In Francia i ricchi propongono di autotassarsi contro la crisi

di Redazione Wall Street Italia
23 Agosto 2011 11:59

Roma – Alcuni tra i nomi più in vista del mondo dell’impresa e dell’economia francese hanno lanciato un manifesto che propone una sorta di auto-tassazione eccezionale per contrastare la crisi.

A dare la notizia il sito del Nouvel Observateur, che in anteprima riporta alcuni stralci del “manifesto” che vede tra i firmatari personaggi del calibro di Jean-Paul Agon, amministratore delegato di L’Oréal, Antoine Frérot, ad di Veolia Environnement, Christophe de Margerie, omologo della Total. E ancora Frédéric Oudéa, ad di Société générale , Franck Riboud omologo della Danone, Stéphane Richard ad di Orange e Jean-Cyril Spinetta, presidente di Air France-KLM.
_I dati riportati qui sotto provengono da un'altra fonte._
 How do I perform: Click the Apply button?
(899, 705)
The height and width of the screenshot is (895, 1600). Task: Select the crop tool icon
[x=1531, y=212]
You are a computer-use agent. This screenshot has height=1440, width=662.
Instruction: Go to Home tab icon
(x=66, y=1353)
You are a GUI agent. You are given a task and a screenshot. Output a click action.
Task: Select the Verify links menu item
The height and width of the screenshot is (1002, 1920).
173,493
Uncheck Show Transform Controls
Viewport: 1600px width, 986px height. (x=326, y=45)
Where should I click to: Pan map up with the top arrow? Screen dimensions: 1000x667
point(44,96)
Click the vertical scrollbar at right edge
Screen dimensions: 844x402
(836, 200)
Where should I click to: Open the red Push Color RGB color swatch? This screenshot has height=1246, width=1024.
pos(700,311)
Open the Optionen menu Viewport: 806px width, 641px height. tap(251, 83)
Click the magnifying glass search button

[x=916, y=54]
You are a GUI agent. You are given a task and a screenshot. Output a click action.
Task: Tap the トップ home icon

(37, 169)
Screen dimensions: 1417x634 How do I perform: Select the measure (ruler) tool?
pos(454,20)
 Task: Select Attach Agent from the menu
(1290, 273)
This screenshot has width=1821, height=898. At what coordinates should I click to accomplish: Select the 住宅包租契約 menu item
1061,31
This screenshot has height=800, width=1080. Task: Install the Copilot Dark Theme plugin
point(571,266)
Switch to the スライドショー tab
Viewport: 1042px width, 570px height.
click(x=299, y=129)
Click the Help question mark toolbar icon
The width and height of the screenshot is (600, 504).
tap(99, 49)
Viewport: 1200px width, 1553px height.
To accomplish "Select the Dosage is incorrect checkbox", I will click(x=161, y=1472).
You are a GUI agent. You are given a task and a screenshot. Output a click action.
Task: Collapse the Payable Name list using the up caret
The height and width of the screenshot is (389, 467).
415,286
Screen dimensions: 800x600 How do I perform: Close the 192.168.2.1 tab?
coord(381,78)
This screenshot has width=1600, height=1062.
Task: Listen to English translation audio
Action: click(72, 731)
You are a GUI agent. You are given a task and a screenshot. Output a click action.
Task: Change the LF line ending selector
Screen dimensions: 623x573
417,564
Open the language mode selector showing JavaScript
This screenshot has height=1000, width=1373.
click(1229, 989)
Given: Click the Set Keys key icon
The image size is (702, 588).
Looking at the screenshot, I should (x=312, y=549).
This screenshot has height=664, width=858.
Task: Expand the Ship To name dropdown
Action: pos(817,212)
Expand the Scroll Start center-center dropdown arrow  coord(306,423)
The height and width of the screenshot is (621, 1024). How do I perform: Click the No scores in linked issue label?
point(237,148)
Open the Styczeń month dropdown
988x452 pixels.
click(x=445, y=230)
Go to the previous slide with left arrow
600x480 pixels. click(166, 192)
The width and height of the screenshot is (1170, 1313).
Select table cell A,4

“Noi presidenti o dirigenti di impresa, uomini e donne d’affari, professionisti o cittadini fortunati, auspichiamo l’istituzione di un contributo eccezionale che tocchi i contribuenti francesi più privilegiati” si legge nel documento. Il contributo, riporta il Nouvel Observateur, “sarà calcolato in proporzioni ragionevoli” e avrà come obiettivo quello di “scongiurare effetti economici indesiderabili, come la fuga di capitali o l’aumento dell’evasione fiscale”.

Una proposta che i firmatari motivano dicendosi “coscienti di aver pienamente beneficiato del modello francese e di uno sviluppo europeo” che ora “vogliamo contribuire a preservare”.